+++ EXERCISE PASSAGE +++

Mary Fleming Black ( Fleming; pen name, Aunt Mary; 1848–1893) was a 19th-century American author and religious worker. She was the only North Carolina woman in included in A Woman of the Century.

==Early life and education==
Mary Fleming was born in a Southern Methodist parsonage in Georgetown, South Carolina, August 4, 1848. Her father, Rev. William Honour Fleming, D. D., was a member of the South Carolina Conference of the Methodist Episcopal Church, South, and died while pastor of Bethel Church, Charleston, South Carolina, in 1877. Her parents were both Charlestonians. Her mother, born Agnes A. Magill, was the daughter of Dr. William Magill, a prominent physician of that city. Her mother died when the child was young and the father remarried twice, the children from all the unions living together.

Black's education was begun in one of the city schools of Charleston. She was afterward graduated with honor in Spartanburg Female College, and later took a special course under the instructions of the faculty of Wofford Male College, of which Rev. A. M. Shipp, D.D., LL.D., was president.

==Career==
On December 9, 1866, she married Rev. William Samuel Black, then a member of the South Carolina Conference. Soon after, when the territory of this state in that conference was transferred to the North Carolina Conference, they came with it, their appointment at that time being in this state. The first ten or twelve years of her married life were spent chiefly in what are became the Charlotte and Wilmington Districts. During that time, three sons and a daughter were born. As the wife of one of the popular ministers of the conference, she discharged the many and delicate duties of that position.

Soon after her removal to Raleigh in 1877, upon her husband's appointment to Edenton Street Church as pastor, a wider opportunity for usefulness presented itself. In May 1878, the general conference authorized the women of the church to do missionary work of their own. She was one of the first to grasp the importance of this step, and almost immediately organized the Woman's Missionary Society of the Methodist Episcopal Church, South in Edenton Street Church. She was elected its president and was retained in that office until her removal to Oxford in 1890. Black served as corresponding secretary of the Woman's Missionary Society of the North Carolina Conference, usually serving as a member of the Missionary Candidates Committee.

+++

◆ **WORK INSTRUCTIONS**: Write the next part of the biography of Mary Fleming Black, picking up after its final sentence. Nothing in the records is needed for this work.

+++ RECORDED DATA +++

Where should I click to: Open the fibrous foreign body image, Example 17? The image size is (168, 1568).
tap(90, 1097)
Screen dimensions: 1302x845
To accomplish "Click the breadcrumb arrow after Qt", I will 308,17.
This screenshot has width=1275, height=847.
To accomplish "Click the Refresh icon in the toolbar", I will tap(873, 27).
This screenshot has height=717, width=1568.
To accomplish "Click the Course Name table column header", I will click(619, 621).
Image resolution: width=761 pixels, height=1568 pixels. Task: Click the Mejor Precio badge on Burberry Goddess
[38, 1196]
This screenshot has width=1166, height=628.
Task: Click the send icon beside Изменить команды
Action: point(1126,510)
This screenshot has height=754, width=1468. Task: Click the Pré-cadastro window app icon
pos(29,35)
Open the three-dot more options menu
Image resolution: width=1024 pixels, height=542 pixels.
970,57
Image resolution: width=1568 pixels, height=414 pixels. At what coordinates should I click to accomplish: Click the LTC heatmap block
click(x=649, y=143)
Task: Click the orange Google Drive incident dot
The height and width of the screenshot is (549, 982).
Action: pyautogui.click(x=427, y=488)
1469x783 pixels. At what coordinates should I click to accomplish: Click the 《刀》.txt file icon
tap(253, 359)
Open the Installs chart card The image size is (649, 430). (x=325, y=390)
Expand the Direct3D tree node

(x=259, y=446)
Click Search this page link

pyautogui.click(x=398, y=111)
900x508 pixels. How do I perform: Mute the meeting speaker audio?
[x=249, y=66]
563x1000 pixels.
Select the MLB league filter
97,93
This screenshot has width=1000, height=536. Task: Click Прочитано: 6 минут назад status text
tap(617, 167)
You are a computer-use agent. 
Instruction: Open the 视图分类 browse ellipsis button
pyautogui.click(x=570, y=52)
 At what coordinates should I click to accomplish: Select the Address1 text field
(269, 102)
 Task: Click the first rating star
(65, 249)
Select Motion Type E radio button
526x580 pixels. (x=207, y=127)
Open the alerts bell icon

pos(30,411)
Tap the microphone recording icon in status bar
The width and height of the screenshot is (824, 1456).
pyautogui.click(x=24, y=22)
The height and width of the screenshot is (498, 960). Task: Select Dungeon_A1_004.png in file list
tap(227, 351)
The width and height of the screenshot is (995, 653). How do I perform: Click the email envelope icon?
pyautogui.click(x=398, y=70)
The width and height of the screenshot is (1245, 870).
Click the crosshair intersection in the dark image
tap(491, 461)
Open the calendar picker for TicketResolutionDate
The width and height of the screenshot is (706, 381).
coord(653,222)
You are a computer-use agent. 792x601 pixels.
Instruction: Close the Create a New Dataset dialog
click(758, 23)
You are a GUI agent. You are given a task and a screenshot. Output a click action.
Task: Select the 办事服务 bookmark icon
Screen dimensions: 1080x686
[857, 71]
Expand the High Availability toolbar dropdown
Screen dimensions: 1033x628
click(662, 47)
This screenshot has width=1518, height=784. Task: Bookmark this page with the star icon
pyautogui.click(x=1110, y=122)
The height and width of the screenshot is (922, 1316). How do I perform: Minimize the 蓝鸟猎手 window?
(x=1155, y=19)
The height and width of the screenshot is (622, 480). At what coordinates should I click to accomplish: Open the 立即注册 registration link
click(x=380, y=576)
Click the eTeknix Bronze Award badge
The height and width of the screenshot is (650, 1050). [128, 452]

+++

◆ **THE ANSWER**:
In 1882, Black organized the children for missionary service, forming societies which she called "Bright Jewels". Year by year, the work among the children grew in importance and magnitude, attaining at last such proportions that it was thought best to establish a paper for the children, called The Bright Jewel, under Black's management. Here, she assumed the pen name, "Aunt Mary". This continued for some time but was finally bought by and merged into the Little Worker.

She was a prominent and influential member of the Woman's Christian Temperance Union (WCTU) and of the King's Daughters of her State.

Black displayed ability as a writer, her prose and verse productions appearing in various newspapers and periodicals. In 1882, she became the editor of the children's department of the Raleigh Christian Advocate, of which her husband was one of the editors and proprietors. Her history of the Woman's Foreign Missionary Society of the Southern Methodist Church was widely read.

In November, 1890, her husband was elected superintendent of the orphan's home at Oxford. Here another wide field opened before her, which she immediately entered, becoming in many important senses a mother to the more than two hundred children placed under the care of Dr. Black. Her friends warned her of the danger of over-working. But she felt that her duty demanded this additional effort.

==Personal life==
In the summer of 1893, she fell a victim to nervous prostration. For nine weeks, she was bedridden, racked with pain.

Mary Fleming Black died in Raleigh, North Carolina on October 29, 1893.